Roman has grave concerns about the district’s fiscal precariousness. She recounts how last year the school board chose to raise taxes to compensate for the lower amount of state aid (Jersey City still pays well below its Fair Share) because the city had been subsidizing the district but now said it didn’t have any spare cash. But Mayor Steve Fulop (who has gubernatorial ambitions) cancelled the tax increase: “As it turned out, [the Fulop Administration] did have the money. They just didn’t want to expend it for our children’s education. But, of course, that was an election year.”
Yet all of a sudden the district has an extra $89 million to spend from COVID federal emergency funds, but using that money effectively will take “a great deal of planning and coordination.” The money should be invested in infrastructure updates in the city’s 50 school buildings and ameliorating learning loss but Roman is having “difficulty understanding the superintendent’s comments about deciding what to spend it.” Also worriesome is the district no longer has a permanent Business Administrator “and the district is now in the process of demoting the director of the work crews in the district.”
District student learning has taken a nosedive since COVID and that $89 million should also be spent on ways to bring children back to grade level but that “is something that the district has never been able to do for too many of our children even during the past 33 years under state control.”

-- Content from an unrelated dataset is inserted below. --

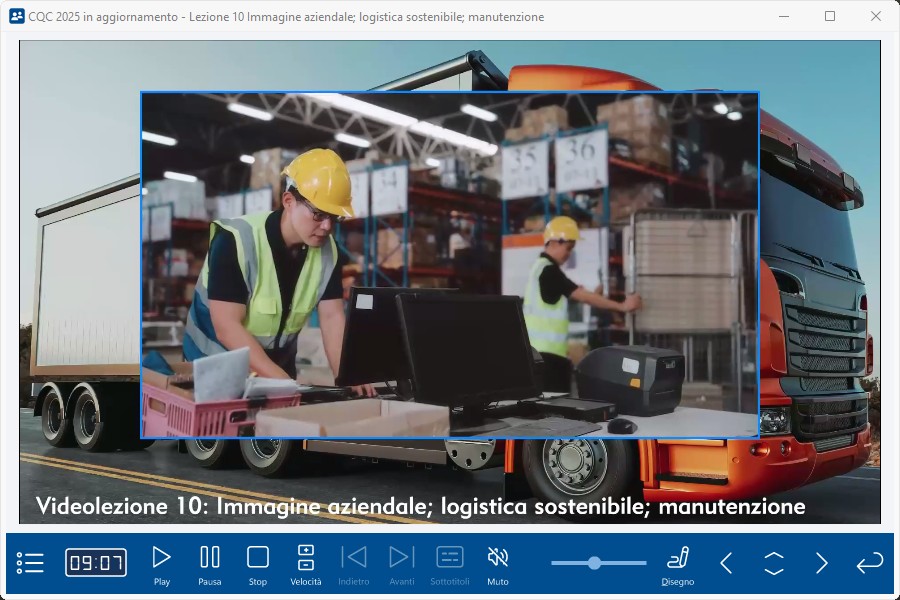
Task: Minimize the CQC 2025 window
Action: click(x=784, y=16)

The district, Roman says, is very sloppy with money. For example,
In this year’s budget we have a listing for “Funded Vacancies,” which is supposed to be for positions the district plans to use to hire new employees but winds up being a slush fund to pay for things that may never be used for necessary vacancies or in some instances not for the number of vacancies that have been placed in the budget. The last time I saw the budget, before I left the district, that number was for 600+ vacancies. I know there is a shortage of teachers and non-instructional workers, but are there that many spots open? However, even if there were, the district would do what they always do, which is not to hire anywhere near that number of people. So if 600+ people don’t need to be hired, how many actually do and for what will those excess funds be used?
During her 10 years on the school board and 32 years as a teacher, Roman has found that superintendents hired by the district tend to be “long in the years spent in this or any other school district and short in the broad-based experiences, creativity and vision needed to plan and execute proposals, which when implemented, would lift student readiness to gain the skills and content to become well-educated critical thinkers who could successfully compete in our society and the world.” (Apparently she regards Superintendent Norma Fernandez as someone who doesn’t “merit the high salary and benefits package we pay.”)

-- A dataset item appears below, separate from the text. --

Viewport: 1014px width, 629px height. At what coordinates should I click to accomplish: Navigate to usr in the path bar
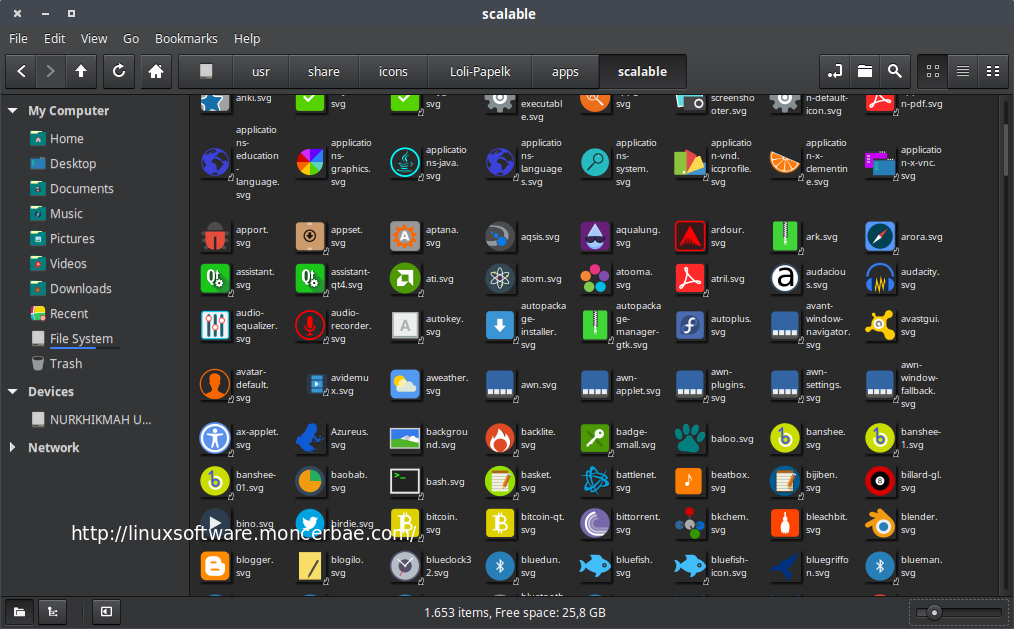pyautogui.click(x=260, y=71)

And the board fails the city by not doing rigorous superintendent searches: “it’s no wonder we haven’t found someone who had the vision to succeed in helping our students. It’s not so much the people we have hired, it’s the people we never looked for.” And, “it appears that there is more time being spent on infighting, jobs and denying people of their employment without citing a cause and demoting and promoting people than is spent on the education of our students.”
Our students should be part of that group of people who can compete successfully for high-level employment so that they, too, can share in our prosperity. But first we have to give them a world-class education and to do that we have to ask the questions, insist on the answers and make the district accountable from the top down.